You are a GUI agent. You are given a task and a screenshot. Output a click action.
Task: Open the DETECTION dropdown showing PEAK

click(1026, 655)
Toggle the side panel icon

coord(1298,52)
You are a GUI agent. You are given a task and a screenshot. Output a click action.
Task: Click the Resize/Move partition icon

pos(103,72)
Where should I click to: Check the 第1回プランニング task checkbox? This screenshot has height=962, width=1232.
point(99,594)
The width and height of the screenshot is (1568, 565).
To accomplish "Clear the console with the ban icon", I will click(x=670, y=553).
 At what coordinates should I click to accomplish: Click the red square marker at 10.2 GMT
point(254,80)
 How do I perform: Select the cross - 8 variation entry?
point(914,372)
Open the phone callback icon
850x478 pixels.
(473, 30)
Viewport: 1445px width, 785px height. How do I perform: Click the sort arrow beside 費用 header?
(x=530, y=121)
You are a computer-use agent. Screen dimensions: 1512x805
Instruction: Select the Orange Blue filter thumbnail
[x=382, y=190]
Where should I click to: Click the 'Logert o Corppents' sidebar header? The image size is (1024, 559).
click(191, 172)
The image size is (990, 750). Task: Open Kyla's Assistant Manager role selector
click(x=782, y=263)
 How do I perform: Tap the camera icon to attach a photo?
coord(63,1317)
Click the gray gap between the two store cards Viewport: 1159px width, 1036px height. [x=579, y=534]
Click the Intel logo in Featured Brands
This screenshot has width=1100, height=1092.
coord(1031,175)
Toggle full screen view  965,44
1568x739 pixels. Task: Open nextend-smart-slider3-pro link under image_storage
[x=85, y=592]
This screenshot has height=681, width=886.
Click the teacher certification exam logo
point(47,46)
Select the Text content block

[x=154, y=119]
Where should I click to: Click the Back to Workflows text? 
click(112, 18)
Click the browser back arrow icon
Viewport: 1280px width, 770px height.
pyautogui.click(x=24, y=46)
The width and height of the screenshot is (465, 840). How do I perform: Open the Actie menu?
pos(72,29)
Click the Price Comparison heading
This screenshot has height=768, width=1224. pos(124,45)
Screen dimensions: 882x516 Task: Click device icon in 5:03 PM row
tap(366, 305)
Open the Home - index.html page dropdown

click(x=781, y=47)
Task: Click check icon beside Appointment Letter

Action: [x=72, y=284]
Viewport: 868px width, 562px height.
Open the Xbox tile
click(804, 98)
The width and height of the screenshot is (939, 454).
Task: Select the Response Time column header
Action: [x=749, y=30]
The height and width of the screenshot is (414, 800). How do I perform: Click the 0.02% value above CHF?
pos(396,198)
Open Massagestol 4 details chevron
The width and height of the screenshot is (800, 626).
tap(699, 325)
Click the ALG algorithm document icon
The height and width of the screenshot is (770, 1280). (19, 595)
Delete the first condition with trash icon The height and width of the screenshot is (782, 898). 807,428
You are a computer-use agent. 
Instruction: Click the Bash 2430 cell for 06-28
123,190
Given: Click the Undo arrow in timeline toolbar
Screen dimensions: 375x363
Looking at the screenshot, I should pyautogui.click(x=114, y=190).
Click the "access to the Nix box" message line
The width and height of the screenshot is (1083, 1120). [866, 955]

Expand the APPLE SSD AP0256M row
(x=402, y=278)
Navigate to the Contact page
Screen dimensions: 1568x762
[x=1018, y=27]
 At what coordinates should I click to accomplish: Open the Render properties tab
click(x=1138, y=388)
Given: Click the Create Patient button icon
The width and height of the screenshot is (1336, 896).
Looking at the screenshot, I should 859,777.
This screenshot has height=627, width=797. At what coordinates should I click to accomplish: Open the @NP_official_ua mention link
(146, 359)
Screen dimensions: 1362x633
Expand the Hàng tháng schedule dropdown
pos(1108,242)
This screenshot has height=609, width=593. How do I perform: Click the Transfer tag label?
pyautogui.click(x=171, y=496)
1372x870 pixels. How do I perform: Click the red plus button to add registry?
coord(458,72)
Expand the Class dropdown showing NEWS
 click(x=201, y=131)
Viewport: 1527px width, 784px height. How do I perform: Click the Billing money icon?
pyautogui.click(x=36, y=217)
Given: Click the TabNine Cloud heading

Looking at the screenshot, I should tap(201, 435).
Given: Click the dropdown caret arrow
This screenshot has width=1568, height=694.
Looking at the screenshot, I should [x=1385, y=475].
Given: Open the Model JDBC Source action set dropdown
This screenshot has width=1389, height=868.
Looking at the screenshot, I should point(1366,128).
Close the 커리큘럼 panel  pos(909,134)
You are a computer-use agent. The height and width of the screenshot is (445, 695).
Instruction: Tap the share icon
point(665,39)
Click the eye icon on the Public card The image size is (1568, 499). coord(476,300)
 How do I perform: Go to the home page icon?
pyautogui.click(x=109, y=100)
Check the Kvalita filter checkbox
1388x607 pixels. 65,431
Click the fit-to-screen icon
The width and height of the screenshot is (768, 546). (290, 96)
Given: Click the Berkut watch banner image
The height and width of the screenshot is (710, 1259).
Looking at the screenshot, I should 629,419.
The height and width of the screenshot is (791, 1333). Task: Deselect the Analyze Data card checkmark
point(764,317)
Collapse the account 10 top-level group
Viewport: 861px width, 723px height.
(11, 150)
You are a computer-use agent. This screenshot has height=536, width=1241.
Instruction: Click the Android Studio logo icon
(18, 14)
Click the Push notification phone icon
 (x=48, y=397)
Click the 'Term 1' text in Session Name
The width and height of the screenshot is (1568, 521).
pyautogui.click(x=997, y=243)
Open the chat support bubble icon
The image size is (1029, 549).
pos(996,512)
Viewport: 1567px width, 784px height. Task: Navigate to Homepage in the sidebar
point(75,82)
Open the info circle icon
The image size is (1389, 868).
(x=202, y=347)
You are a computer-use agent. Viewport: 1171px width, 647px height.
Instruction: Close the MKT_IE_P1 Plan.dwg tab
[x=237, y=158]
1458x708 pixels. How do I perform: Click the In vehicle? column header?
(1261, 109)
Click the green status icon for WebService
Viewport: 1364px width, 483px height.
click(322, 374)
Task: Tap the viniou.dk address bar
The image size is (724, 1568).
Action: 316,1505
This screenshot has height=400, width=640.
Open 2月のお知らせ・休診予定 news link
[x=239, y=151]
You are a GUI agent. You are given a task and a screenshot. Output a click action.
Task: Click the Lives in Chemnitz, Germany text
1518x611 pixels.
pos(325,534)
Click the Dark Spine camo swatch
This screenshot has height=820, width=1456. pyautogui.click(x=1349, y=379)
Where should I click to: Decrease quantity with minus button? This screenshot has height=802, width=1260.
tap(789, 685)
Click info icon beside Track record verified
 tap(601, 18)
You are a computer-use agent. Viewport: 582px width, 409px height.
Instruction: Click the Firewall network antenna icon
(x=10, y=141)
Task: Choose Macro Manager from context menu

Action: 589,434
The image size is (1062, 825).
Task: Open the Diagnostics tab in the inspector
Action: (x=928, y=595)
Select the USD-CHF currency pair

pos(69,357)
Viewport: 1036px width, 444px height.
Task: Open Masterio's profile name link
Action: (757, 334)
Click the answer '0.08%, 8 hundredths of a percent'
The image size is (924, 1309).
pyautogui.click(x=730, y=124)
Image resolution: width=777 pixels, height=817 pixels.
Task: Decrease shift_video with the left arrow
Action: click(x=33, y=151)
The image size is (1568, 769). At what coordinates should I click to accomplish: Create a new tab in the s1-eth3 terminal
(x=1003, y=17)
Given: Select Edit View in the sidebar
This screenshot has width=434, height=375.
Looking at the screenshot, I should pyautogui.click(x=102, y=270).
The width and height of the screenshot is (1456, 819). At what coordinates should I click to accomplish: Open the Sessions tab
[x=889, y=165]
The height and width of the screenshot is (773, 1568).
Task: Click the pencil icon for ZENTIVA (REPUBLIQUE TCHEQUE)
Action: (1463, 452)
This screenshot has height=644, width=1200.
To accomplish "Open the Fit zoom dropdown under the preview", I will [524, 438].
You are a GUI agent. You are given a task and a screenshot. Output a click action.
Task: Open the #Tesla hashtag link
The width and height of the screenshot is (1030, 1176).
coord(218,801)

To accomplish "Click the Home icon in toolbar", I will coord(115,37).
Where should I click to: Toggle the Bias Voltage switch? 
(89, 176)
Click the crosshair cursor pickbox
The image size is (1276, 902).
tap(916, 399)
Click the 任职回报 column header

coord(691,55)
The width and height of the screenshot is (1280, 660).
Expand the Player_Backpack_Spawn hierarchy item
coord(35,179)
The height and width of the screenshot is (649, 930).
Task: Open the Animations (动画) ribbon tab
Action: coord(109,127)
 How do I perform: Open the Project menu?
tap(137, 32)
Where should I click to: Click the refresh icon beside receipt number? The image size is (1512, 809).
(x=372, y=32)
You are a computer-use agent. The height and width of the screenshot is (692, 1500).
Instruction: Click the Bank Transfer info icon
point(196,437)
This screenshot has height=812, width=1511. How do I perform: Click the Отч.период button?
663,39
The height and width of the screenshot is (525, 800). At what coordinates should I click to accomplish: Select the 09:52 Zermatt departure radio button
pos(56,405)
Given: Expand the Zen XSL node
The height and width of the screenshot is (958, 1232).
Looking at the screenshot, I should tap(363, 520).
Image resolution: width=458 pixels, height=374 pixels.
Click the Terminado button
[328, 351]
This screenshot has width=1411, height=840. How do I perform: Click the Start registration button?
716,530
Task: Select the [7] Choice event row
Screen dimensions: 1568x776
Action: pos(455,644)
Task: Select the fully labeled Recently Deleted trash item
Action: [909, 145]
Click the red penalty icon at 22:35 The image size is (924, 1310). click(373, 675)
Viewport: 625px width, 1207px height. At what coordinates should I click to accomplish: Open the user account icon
= = =
• _GOAL_
Reproduce the listing from the line containing "Click the green status icon for WebService" through the line containing "(x=10, y=141)", putting "Window" wherever "Viewport" appears and changing nothing else.

• _ANSWER TO THE PROBLEM_
Click the green status icon for WebService
Window: 1364px width, 483px height.
click(322, 374)
Task: Tap the viniou.dk address bar
The image size is (724, 1568).
Action: 316,1505
This screenshot has height=400, width=640.
Open 2月のお知らせ・休診予定 news link
[x=239, y=151]
You are a GUI agent. You are given a task and a screenshot. Output a click action.
Task: Click the Lives in Chemnitz, Germany text
1518x611 pixels.
pos(325,534)
Click the Dark Spine camo swatch
This screenshot has height=820, width=1456. pyautogui.click(x=1349, y=379)
Where should I click to: Decrease quantity with minus button? This screenshot has height=802, width=1260.
tap(789, 685)
Click info icon beside Track record verified
 tap(601, 18)
You are a computer-use agent. Window: 582px width, 409px height.
Instruction: Click the Firewall network antenna icon
(x=10, y=141)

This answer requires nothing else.